Sinopse: Durante uma festa, Charlotte, uma mãe solteira, conhece Simon, um homem casado. Este novo casal concorda em se ver apenas por diversão, sem vivenciar nada além. Porém, essa relação sem futuro fica perturbada quando novos sentimentos aparecem.
Desejo, Moralidade e Transgressão
Quando se vive em uma sociedade que segue o molde patriarcal cristão, o desejo pode se chocar com a moralidade e ser tolhido. Todavia, alguns transgridem essas imposições e se aventuram a viver seus desejos. É nesse contexto que somos apresentados a Charlotte (Sandrine Kiberlain), uma mãe solteira, confiante e independente que vive romances casuais, e a Simon (Vincent Macaigne), um homem casado, tímido e cauteloso.
Sob a direção de Emmanuel Mouret, que divide o roteiro com Pierre Giraud, Crônica de Uma Relação Passageira (2022) é uma comédia romântica ambientada na cidade de Paris, utilizando cartelas para demarcar a passagem do tempo. Após se conhecerem em uma festa, Charlotte leva Simon para seu apartamento. Desde o início fica claro que se trata de um caso de “opostos que se atraem”, uma vez que a direção faz questão de frisar a insegurança de Simon com a possibilidade de trair sua esposa, enquanto Charlotte demonstra muita familiaridade e serenidade. Além disso, os dois debatem acerca de relacionamentos extraconjugais, culpa e objetificação dos corpos.
Emmanuel Mouret faz um profundo estudo de personagem e consegue transmitir o mais íntimo de seus protagonistas, seja com o zoom da câmera nos rostos para demonstrar que algo os impactou mais do que o normal, seja nos sutis momentos de silêncio, onde olhares e ações ganham protagonismo. Essa escolha narrativa ajuda o filme a não se tornar maçante, mesmo com um roteiro um pouco prolixo, especialmente nos monólogos de Simon. Por mais que eles contribuam para a construção do personagem, tornam-no irritante e inconveniente ao longo do longa.

Como mencionado, o filme é um grande estudo de personagem. Sempre que possível, novas camadas são apresentadas, como na cena em que Charlotte vai ao trabalho de Simon. Ele fica incomodado e com medo de que alguém os veja, enquanto ela demonstra ciúmes pela primeira vez.

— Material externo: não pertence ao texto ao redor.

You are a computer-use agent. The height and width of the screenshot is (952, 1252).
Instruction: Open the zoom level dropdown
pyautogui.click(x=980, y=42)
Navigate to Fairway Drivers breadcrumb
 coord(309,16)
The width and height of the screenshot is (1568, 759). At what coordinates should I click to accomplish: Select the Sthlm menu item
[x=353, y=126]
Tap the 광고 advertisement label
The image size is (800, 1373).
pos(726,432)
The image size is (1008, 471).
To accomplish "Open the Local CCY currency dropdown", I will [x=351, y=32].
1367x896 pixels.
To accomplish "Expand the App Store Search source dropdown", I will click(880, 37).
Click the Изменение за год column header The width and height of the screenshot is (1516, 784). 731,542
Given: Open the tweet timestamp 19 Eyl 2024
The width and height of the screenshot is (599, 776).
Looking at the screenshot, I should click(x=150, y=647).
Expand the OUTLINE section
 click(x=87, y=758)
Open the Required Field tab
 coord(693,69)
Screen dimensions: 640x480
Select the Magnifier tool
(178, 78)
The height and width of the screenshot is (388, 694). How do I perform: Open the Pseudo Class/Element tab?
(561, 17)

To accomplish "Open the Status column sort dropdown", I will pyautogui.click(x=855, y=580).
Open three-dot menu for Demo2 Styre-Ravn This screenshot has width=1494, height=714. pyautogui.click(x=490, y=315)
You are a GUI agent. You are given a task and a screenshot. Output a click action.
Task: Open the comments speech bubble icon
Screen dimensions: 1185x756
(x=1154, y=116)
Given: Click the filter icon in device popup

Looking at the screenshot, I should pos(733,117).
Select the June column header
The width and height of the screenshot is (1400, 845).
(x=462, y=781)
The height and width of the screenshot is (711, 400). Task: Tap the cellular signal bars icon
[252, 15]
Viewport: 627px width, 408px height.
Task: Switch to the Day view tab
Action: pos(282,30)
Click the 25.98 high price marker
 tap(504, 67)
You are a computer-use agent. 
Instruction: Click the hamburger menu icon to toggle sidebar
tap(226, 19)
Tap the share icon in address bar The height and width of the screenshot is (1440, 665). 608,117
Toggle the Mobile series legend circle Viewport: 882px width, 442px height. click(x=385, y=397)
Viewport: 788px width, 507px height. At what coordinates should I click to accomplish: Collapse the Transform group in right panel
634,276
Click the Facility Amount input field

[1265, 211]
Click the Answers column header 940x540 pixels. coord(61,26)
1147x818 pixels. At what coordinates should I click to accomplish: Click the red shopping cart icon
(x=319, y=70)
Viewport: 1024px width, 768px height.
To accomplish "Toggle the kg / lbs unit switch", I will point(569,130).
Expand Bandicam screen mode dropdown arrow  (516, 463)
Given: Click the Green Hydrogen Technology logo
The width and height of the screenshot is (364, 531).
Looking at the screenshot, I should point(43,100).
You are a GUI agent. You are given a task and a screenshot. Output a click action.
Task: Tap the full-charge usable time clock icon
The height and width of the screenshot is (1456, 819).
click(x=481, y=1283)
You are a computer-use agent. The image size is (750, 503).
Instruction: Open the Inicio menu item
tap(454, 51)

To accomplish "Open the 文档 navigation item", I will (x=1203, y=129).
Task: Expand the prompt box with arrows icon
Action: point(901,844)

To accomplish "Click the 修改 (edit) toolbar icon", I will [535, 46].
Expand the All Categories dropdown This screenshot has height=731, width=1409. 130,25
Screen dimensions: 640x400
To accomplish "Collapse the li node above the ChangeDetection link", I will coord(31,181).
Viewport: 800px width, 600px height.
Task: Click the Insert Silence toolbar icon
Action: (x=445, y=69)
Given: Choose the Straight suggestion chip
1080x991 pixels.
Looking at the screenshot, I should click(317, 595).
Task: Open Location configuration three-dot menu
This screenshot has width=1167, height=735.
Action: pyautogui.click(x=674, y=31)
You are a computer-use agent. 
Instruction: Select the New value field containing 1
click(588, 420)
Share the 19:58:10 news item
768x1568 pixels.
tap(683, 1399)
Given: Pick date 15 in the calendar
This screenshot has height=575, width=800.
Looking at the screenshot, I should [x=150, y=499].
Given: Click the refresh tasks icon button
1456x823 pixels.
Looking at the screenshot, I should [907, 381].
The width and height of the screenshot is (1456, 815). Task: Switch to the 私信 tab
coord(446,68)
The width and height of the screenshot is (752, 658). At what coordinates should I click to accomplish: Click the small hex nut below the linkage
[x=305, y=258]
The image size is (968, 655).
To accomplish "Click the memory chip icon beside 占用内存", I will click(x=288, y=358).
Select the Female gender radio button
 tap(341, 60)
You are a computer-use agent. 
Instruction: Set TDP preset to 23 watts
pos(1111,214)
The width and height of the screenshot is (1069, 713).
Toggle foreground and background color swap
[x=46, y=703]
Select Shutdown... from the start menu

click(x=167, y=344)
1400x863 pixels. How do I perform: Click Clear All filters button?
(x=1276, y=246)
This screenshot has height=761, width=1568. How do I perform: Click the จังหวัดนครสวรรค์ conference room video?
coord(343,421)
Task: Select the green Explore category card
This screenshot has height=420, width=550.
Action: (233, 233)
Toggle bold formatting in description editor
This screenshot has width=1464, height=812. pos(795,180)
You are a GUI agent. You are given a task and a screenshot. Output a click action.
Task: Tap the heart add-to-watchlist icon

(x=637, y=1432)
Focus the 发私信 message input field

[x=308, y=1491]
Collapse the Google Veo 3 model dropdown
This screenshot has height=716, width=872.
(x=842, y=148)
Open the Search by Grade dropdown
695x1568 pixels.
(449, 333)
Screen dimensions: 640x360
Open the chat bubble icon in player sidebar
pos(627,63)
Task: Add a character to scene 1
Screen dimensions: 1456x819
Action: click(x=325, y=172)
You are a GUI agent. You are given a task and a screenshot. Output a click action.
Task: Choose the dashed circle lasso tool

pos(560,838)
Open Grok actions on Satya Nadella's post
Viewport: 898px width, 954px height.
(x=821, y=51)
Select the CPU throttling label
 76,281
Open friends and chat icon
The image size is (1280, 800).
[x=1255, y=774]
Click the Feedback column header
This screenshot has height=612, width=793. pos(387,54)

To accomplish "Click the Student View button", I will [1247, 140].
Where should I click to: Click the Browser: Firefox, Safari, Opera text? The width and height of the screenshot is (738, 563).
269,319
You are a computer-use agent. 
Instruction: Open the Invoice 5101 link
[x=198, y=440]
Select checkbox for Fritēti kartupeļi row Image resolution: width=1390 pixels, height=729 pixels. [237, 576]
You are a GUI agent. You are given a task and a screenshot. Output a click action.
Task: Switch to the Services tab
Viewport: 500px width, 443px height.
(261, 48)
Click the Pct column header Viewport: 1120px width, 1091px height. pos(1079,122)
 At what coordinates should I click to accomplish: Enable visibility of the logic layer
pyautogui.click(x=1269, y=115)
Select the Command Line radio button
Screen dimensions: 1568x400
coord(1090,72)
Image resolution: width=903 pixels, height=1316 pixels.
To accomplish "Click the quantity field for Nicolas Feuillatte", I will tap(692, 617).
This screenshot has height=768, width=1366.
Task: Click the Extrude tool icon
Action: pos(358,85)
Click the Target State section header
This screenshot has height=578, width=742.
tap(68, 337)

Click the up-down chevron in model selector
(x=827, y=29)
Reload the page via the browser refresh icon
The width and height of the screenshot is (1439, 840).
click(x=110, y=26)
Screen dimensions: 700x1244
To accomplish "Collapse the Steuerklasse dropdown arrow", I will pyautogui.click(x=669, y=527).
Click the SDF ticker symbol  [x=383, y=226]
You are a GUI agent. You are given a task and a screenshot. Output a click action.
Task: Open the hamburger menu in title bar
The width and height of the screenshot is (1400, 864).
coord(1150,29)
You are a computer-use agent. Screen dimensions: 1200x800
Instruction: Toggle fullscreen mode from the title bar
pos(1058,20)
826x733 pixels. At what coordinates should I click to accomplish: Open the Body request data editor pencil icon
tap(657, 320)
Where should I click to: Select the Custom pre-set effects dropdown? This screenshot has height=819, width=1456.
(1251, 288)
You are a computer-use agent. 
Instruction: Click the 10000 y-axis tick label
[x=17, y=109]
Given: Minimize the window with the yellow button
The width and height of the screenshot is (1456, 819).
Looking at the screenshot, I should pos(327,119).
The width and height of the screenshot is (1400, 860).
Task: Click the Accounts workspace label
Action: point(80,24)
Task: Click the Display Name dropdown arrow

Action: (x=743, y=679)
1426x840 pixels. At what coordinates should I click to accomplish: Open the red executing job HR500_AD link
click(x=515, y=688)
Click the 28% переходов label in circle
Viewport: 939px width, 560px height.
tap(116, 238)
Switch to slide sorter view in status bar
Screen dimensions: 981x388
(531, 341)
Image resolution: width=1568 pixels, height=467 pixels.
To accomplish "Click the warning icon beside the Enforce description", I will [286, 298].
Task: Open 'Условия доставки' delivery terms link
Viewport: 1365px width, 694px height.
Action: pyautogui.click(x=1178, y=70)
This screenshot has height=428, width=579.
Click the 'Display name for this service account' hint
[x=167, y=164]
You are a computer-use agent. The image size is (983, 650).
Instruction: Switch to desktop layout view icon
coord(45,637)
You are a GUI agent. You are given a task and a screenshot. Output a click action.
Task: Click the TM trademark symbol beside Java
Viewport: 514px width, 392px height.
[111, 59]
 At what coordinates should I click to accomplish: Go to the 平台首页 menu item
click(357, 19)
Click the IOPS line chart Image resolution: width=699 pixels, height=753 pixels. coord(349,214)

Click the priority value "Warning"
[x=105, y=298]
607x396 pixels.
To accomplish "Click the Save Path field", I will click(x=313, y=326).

A respeito dos aspectos técnicos, a direção de fotografia, assinada por Laurent Desmet, constrói enquadramentos singulares e íntimos dos personagens, além de mostrar uma Paris distinta da que estamos acostumados a ver, retratando paisagens verdes e pontos da cidade menos conhecidos.
Quanto às atuações, Sandrine Kiberlain entrega uma Charlotte confiante, ousada, enigmática e sensível, com seu sorriso de canto de boca, olhares que transbordam emoção e um gestual que diz mais do que as palavras. Já Vincent Macaigne interpreta um Simon desconcertado, sensível e falastrão, com postura quase sempre encolhida, fala doce e movimentos desleixados.
Em suma, Crônica de Uma Relação Passageira é um filme sensível que aborda um tema pertinente e em voga nos relacionamentos contemporâneos. Com direção e cinematografia bem executadas e personagens bem desenvolvidos, a obra se destaca, apesar dos monólogos um pouco cansativos de Simon. Não é um filme inovador, mas acerta ao fazer mais do que estamos acostumados a ver em comédias românticas.